Nous avons réalisé un hybride constitué par l’insertion d’un complexe de manganèse dans l’albumine du sérum humain créant ainsi une monooxygénase artificielle. Cet hybride présente une réactivité originale dans l’eau et des conditions douces. Le complexe de manganèse possède une activité catalytique conduisant à la formation exclusive de sulfones. L’hybride quant à lui ne conduit qu’à la synthèse de sulfoxydes avec une efficacité nettement supérieure. Par comparaison, l’enzyme seule conduit à une faible activité peu sélective, avec la formation en quantités égales de sulfoxydes et de sulfones. Ces résultats montrent l’effet de synergie des deux constituants de la monooxygénase artificielle ainsi créée. Tout aussi exemplaire, la stabilité de l’hybride est du niveau de celle d’une enzyme, rendant alors compte de l’importance de l’insertion du catalyseur au sein de l’édifice.
Ces travaux démontrent sans ambiguïté la viabilité de tels systèmes. Il reste à ces chercheurs à obtenir des réactions énantiosélectives.

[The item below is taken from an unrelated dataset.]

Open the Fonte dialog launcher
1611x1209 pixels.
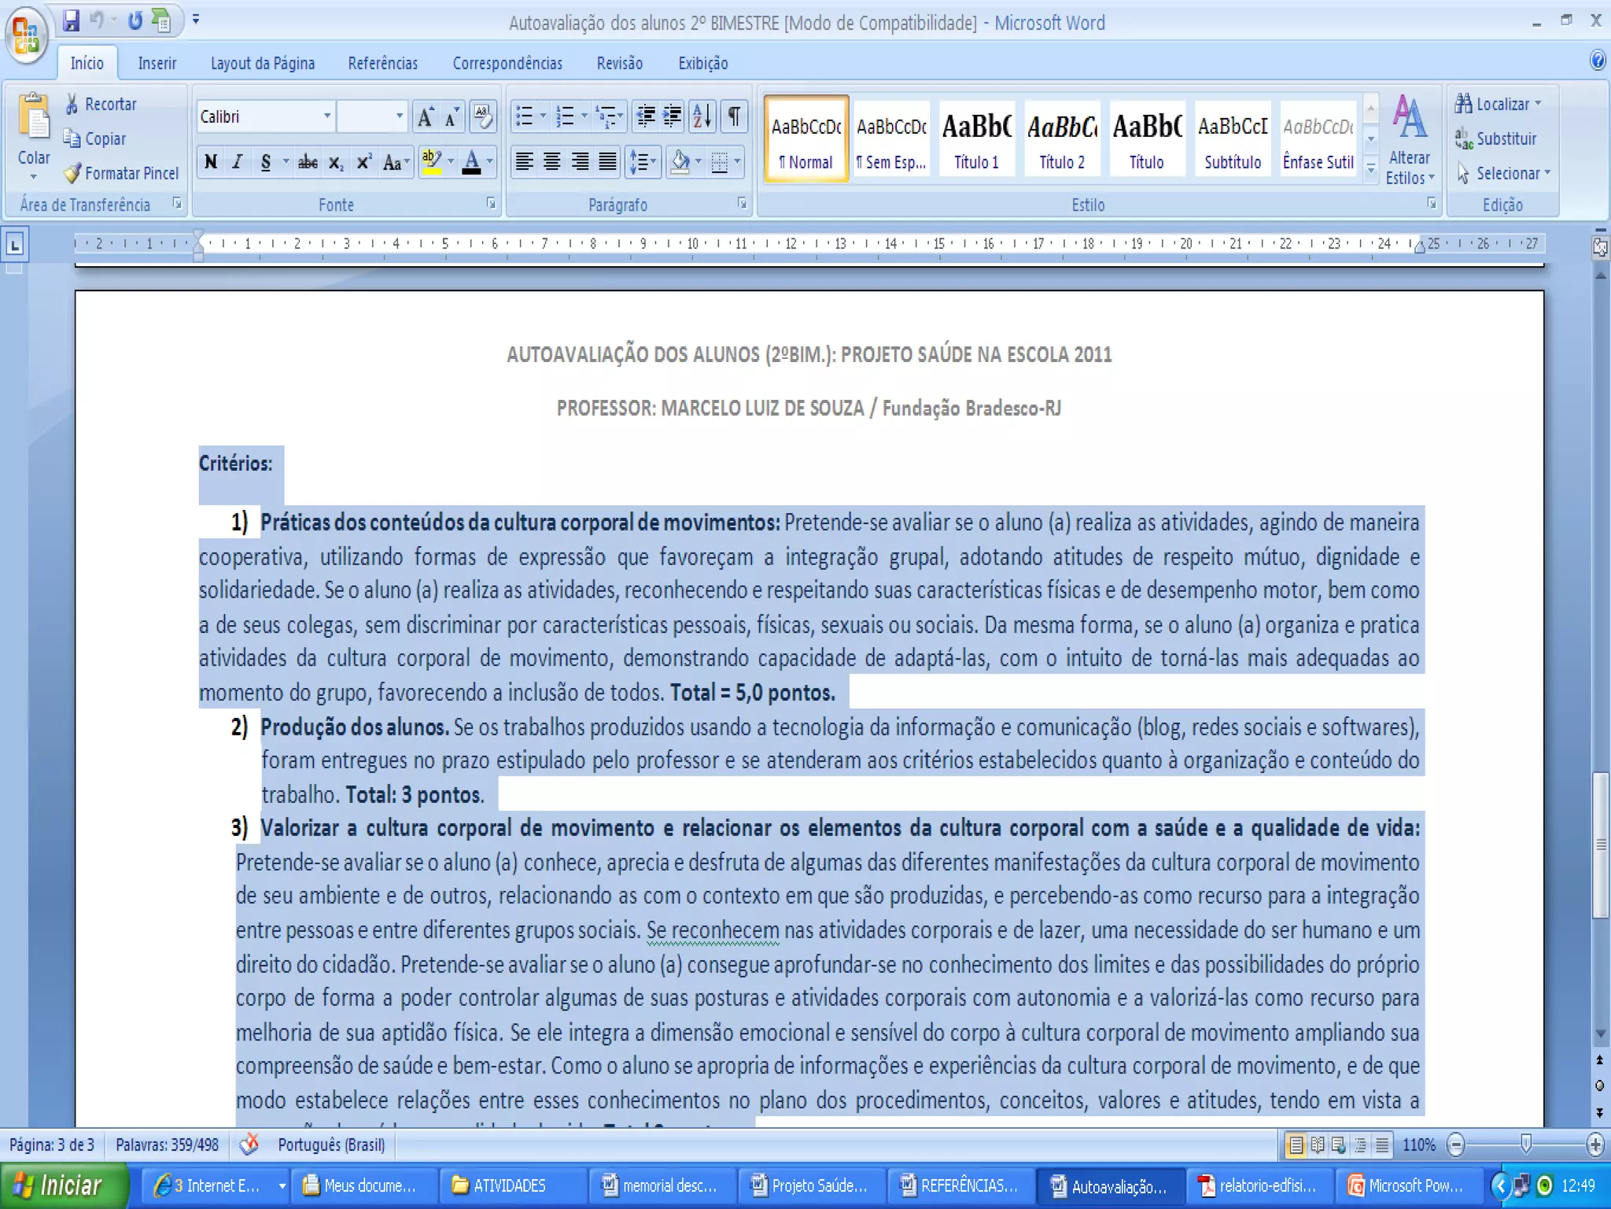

Une réactivité propre d’un complexe inorganique au sein d’une métalloenzyme : Le concept de réactivité chimique in cristallo
La principale contribution du chimiste bio-inorganicien dans le domaine de la biologie consiste en la révélation des mécanismes enzymatiques au niveau moléculaire. Les exemples sont nombreux et l’équipe Chimie Rédox Bioinspirée a participé à ces découvertes depuis de nombreuses années. La détermination d’un cycle catalytique nécessite la caractérisation de tous les intermédiaires réactionnels instables et le nec plus ultra repose sur la précision de leur structure au niveau moléculaire grâce à la diffraction des rayons-X. En chimie, la difficulté est de caractériser des espèces instables seulement piégées à très basses températures ce qui rend leur cristallisation un vrai défi. En biologie par contre, la difficulté peut être court-circuitée car, une fois la protéine cristallisée, il est envisageable de suivre la réaction enzymatique directement au sein du cristal. Ainsi, il est parfois possible de faire diffuser les substrats au sein du cristal et de suivre la réaction « in cristallo ».

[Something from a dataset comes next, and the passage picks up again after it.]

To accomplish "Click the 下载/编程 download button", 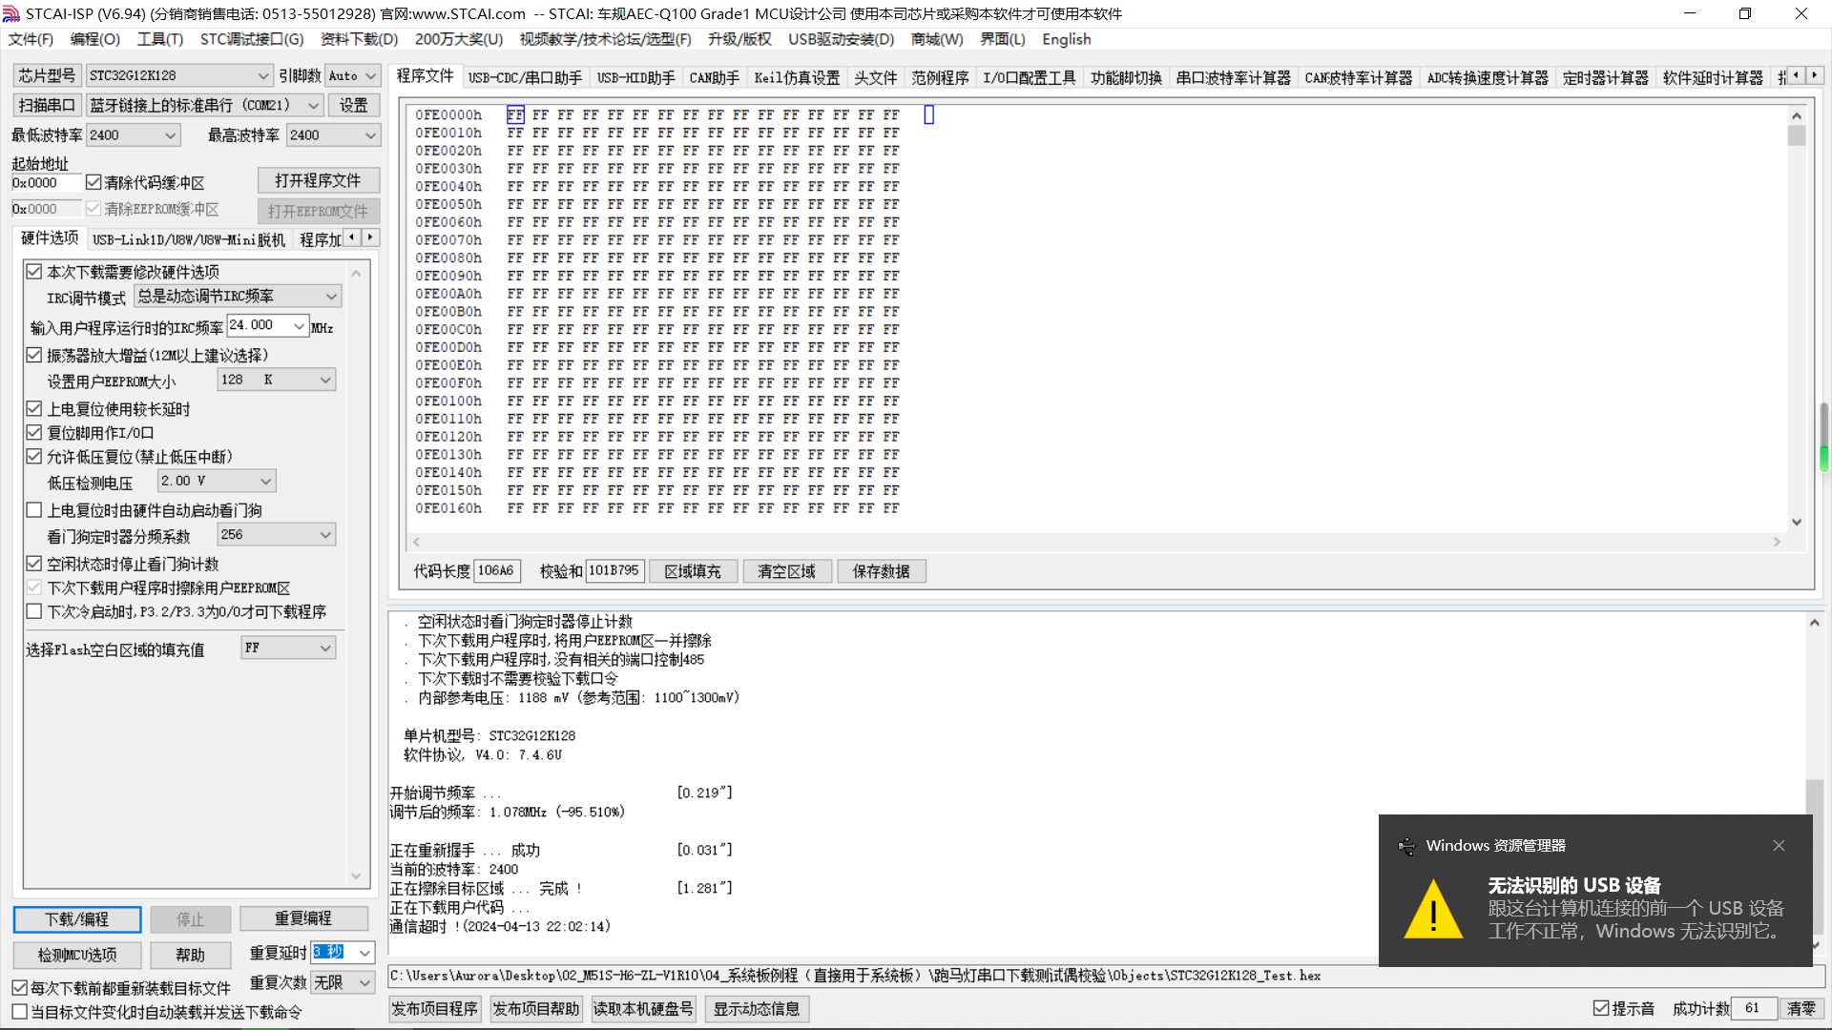I will [77, 919].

Nous essayons de comprendre le mécanisme de la réaction d’hydroxylation aromatique et l’activation de l’oxygène moléculaire par des enzymes à fer. La question fondamentale est de comprendre la sélectivité de la réaction alors que le fer et l’oxygène conduisent à la génération de radicaux libres.
Nous avons élaboré un mime de la réaction via l’introduction d’un cycle aromatique au sein d’un complexe de fer. L’étude de son activation réductrice de O2 montre que le complexe est très peu modifié mais que le ligand a été oxydé. Devant l’impossibilité de cristalliser le produit de la réaction, nous avons décidé d’effectuer cette réaction au sein d’un cristal de protéine. La cristallisation de l’hybride a été effectuée, rendant possible le suivi de la réaction d’activation de l’oxygène conduisant à une hydroxylation aromatique. La divergence de la réaction à l’extérieur de la protéine et dans l’hybride illustre une nouvelle fois l’influence de l’échafaudage protéique sur la sélectivité d’une réaction (Figure).
Exemple de cinétique chimique in cristallo.
A - Complexe de Fe dans un cristal de protéine
B - Changement de conformation du complexe après réduction du Fe
C - Insertion d’un oxygène dans le complexe après activation de l’oxygène moléculaire
Le concept de réactivité chimique in cristallo ouvre dès maintenant une nouvelle voie de détermination de mécanismes réactionnels de la chimie inorganique.
Le concept de métalloenzyme artificielle peut évidemment se transposer dans tous les domaines où deux constituants de fonctions bien définies conduisent à une activité ou propriété nouvelles, comme dans le cas des nanosciences.